Deadline looms for A-league contracts


Several A-League clubs have stood down players and essential staff as COVID-19 stops professional sporting competitions around the world. Photo: Danny J. Palmer (CC BY-NC 2.0)

Nearly half of Australia’s professional soccer players’ employment contracts are set to expire at the end of May 2020, but there’s been no agreement reached between the clubs, players, and the sport’s governing body the Football Federation of Australia.

The FFA is yet to confirm what will happen to the A-League’s 2019-2020 season, which has been suspended because of the coronavirus pandemic like other sporting competitions around the world.

Earlier, clubs like Perth Glory, Adelaide United and Central Coast Mariners stood down staff and players, as Brodie Storey reports.



BRODIE STOREY: Due to the growing concerns of the Coronavirus pandemic and the prolonged postponement of the A-League, a few clubs in the league have decided to cut staff and a few players. Players and staff from the clubs are eligible for the new “jobkeeper” payments the federal government has put in place, but there is outrage from the Professional Footballers Australia or PFA that players and staff aren’t being treated with the same respect or certainty that other major Aussie sports – like the AFL or NRL – have treated their players. Chief Executive of the PFA John Didulica has spoken in an interview at length with The World Game on the issue.

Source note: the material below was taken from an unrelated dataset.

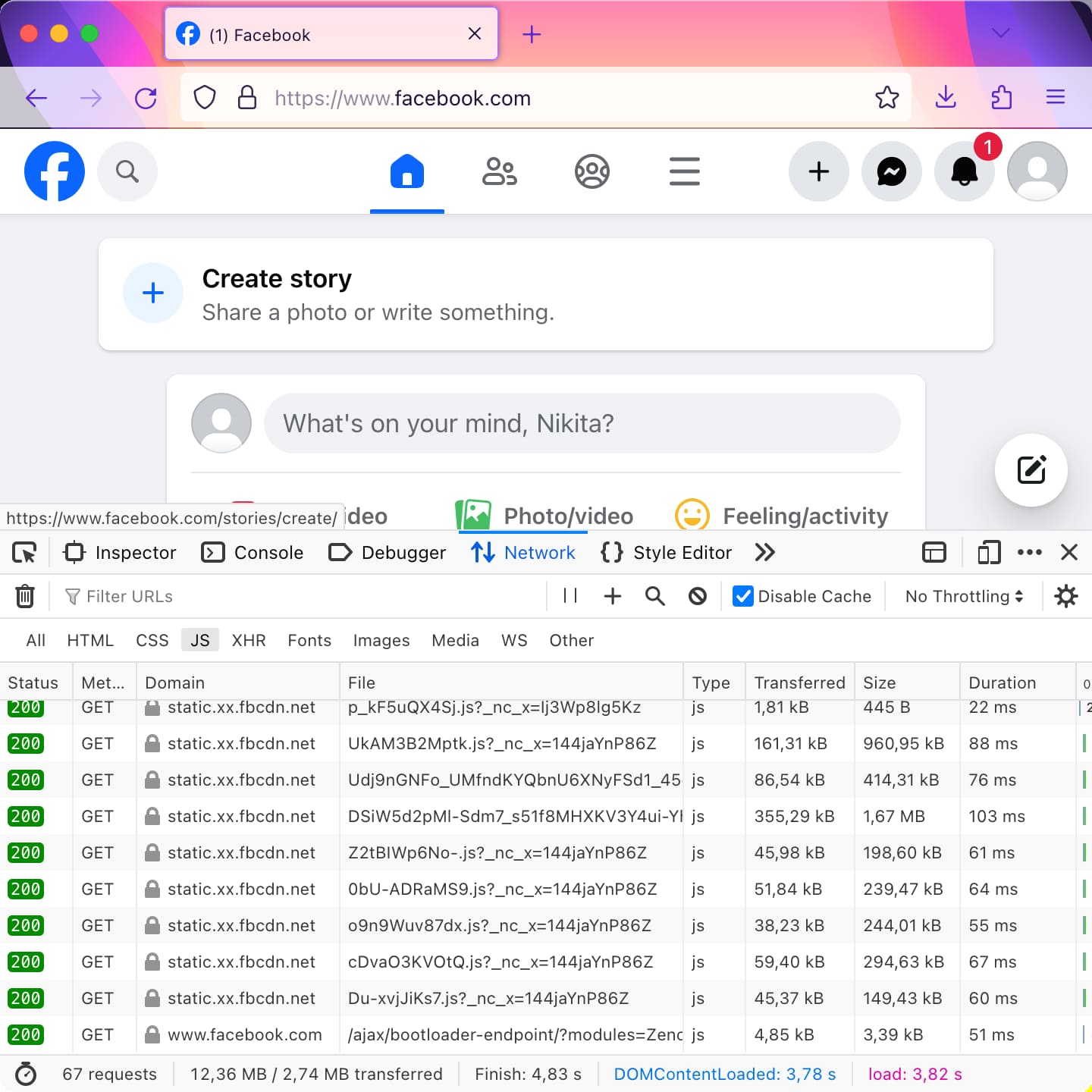Open the Facebook search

JOHN DIDULICA: In our view the steps taken by Perth Glory are unique across the world, show a reckless disregard for even directives from FIFA which are really focusing on collectives solutions to this significant problem. I think it demonstrates that the clubs aren’t ready to manage this competition with the leadership that it warrants, because no other mature competitions around the world are taking these steps. The reality is if a club can’t cash flow one month’s salary regardless of what financial barrier they may be coming up against, then they’re potentially not fit to hold a license in that competition.

BRODIE STOREY: The PFA has made strides in trying to work closely with the clubs and the players to try and make this stressful time as easy as possible. Mr Didulica has spoken on the challenges ahead because of the virus and his disgust at the lack of urgency the clubs and the federation have shown in helping their most important assets.

JOHN DIDULICA: There will be a big hit as a consequence of COVID, not only in the short term but into seasons ahead and we need to brace for those. And our response to that was to sit down and work through how we can smooth and share the burden over months and years to come. The clubs have shown no inclination to do that whatsoever and they aren’t being coerced in to doing that by the federation. Not good enough.

BRODIE STOREY: No one knows how the situation will be resolved but it’s obvious that there is hard work on either end to see what benefits players and staff most. We can only hope it gets resolved because it doesn’t benefit the game at in all in the long term, especially now, in this difficult time for all Australians.